The Bishop's Education Society is a private Christian, unaided educational institution in Pune, Maharashtra, India. Founded in 1864, it operates three campuses at Camp, Kalyani Nagar, and Undri, providing education from Nursery to Class XII. The original Camp campus, established in 1864 within the Pune Cantonment, is the oldest of the Society's three campuses.

==History==

The Bishop's School was founded on 19 April 1864 by Lieutenant Colonel Sydney T. Stock to educate the sons of warrant officers and non-commissioned officers of the British Indian Army.

The institution subsequently developed into a Christian Anglo-Indian minority school and later expanded with the establishment of campuses at Kalyani Nagar and Undri.

The original Camp campus continues to accommodate both day scholars and boarders.

In the 2012 EducationWorld India School Rankings, the school was ranked first in Pune, twelfth in Maharashtra and forty-fourth nationally among day-cum-boarding schools.

==Original campus==

The original campus, commonly known as The Bishop's School, Camp, is the oldest of the Society's three campuses and is situated within the Pune Cantonment. Founded in 1864, it remains the historic and administrative centre of the institution.
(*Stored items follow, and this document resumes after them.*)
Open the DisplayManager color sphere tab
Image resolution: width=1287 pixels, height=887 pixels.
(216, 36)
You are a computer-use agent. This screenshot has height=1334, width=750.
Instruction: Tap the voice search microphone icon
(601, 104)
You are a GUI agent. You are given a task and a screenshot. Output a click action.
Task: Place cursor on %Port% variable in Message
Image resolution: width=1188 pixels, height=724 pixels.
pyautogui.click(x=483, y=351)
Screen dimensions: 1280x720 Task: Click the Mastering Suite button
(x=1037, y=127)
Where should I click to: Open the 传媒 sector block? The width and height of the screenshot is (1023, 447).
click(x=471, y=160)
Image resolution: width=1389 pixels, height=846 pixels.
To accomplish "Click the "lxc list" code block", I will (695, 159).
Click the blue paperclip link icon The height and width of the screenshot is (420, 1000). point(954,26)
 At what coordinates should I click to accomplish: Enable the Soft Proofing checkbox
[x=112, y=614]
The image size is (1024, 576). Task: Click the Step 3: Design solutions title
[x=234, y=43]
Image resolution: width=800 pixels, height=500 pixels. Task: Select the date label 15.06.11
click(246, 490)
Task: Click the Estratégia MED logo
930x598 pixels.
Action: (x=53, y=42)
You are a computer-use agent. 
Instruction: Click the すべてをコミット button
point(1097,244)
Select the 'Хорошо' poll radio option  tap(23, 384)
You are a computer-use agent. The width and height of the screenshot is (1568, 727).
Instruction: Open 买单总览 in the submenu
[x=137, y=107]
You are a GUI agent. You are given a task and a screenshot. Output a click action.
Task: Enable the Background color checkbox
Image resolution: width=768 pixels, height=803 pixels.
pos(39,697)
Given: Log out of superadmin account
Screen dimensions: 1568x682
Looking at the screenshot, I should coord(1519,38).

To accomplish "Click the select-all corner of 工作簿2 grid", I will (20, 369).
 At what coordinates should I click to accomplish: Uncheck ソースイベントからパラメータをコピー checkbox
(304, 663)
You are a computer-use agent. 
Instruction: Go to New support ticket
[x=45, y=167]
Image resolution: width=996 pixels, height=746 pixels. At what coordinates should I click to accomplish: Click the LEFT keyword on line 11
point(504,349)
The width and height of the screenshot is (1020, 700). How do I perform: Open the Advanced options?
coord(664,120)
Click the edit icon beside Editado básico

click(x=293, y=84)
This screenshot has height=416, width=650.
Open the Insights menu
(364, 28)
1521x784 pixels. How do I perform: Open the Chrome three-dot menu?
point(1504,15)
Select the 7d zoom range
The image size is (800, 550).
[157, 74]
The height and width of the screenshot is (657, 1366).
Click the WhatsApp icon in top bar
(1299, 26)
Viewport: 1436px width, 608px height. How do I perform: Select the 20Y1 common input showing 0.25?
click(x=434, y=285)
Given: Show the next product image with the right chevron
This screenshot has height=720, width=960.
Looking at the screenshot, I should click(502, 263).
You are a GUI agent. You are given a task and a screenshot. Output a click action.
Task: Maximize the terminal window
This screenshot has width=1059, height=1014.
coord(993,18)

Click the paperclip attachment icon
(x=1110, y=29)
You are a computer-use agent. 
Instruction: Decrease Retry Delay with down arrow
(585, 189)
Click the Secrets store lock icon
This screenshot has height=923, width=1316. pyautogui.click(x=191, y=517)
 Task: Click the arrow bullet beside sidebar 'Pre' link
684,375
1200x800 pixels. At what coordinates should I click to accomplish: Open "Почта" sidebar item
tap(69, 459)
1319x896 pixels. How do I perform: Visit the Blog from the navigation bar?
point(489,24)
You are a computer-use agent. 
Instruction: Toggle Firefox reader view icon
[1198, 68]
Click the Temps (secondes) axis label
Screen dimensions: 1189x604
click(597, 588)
The school was initially established to educate the sons of warrant officers and non-commissioned officers serving in the British Indian Army. During its early years, it operated from former military barracks before relocating to its present site in 1868.

The campus accommodates both day scholars and boarders and contains several of the Society's oldest academic buildings, sports facilities and administrative offices.